Columbia River Porn Stars (cuz we’re so nasty to the walleye) – by Trevor Johnson of Kit’s Tackle
By angelamontana


c1As we headed west with the boat in the rearview mirror the anticipation grew…checking the weather (wind) every twenty minutes. Of course it is what it is, and you don’t know if you don’t go, right?!?! Making it over the passes with clear roads; we felt lucky enough after last year’s horrendous trip over. By the time we rounded Spokane my jigging arm was starting to twitch. We made a quick stop for our licenses and put the pedal back down.

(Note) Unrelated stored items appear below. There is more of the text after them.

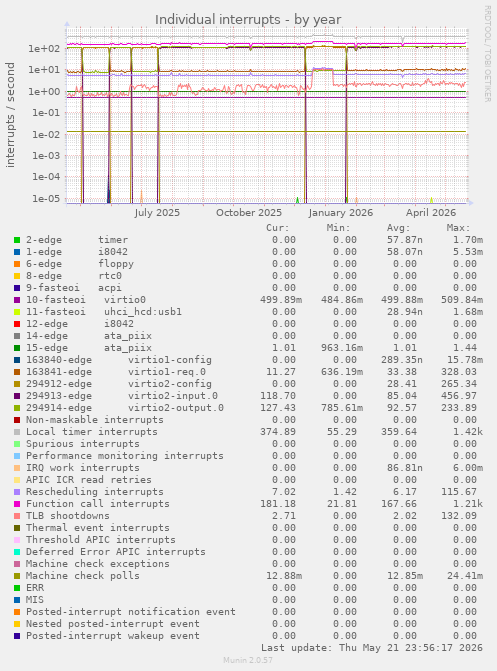The width and height of the screenshot is (497, 671).
Task: Click the green timer legend color swatch
Action: click(x=17, y=240)
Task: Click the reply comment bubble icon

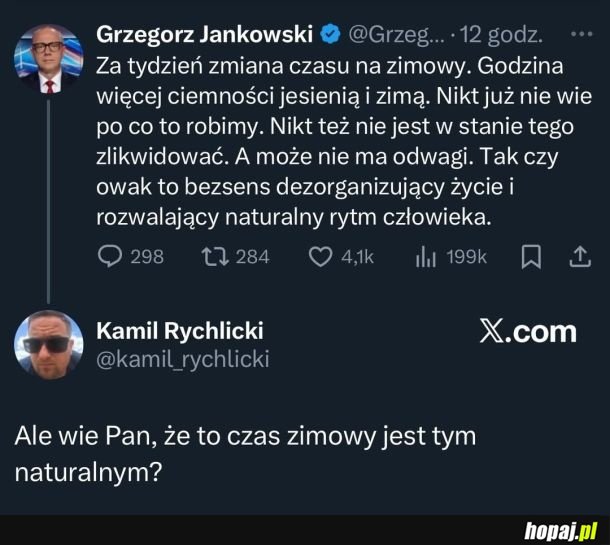Action: (110, 257)
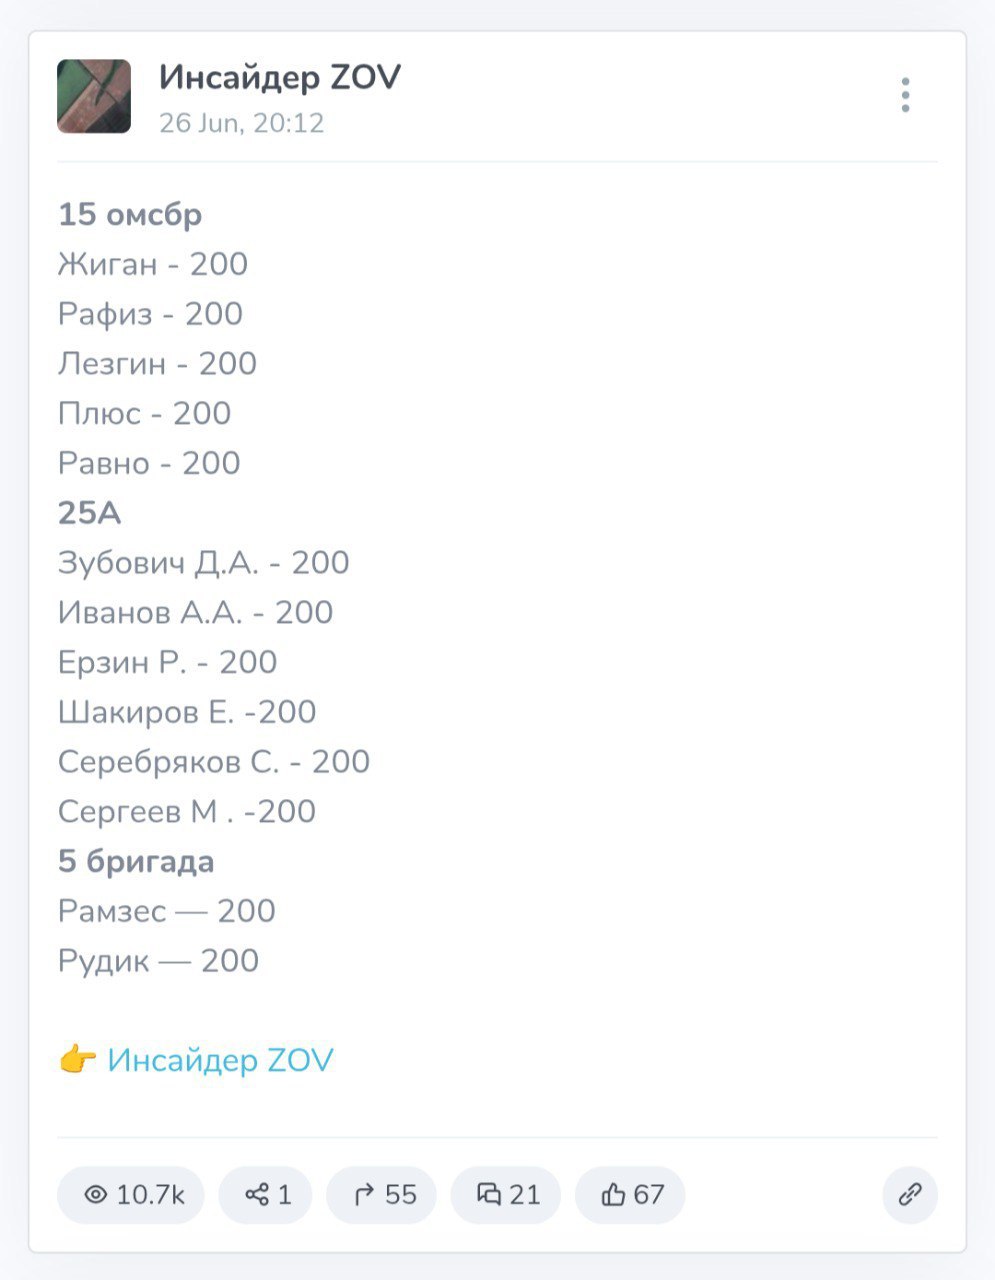Viewport: 995px width, 1280px height.
Task: Click the pointing hand emoji
Action: point(77,1060)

Reaching the Ritzville exit, I was tying jigs on and mentally feeling that THUMP! Before we knew it we were a couple miles away from Pasco and with a few hours until dark we headed straight to Hood Park in Burbank (ramp on the Snake River.) As always, the first thing I did stepping out of the truck at Hood Park was take a couple deep breaths of the deliciously nasty salty seagull poop air…smells almost as good as elk urine! We bull-crapped with a few folks then uncovered the ship and headed through the heavenly gates to the promised land. I have been to some incredible places and stood on some big magical mountains, but I can assure you a few handfuls of my ashes will be tossed overboard at the buoy 30 marker on the Columbia River someday. Take hints on that marker # folks;)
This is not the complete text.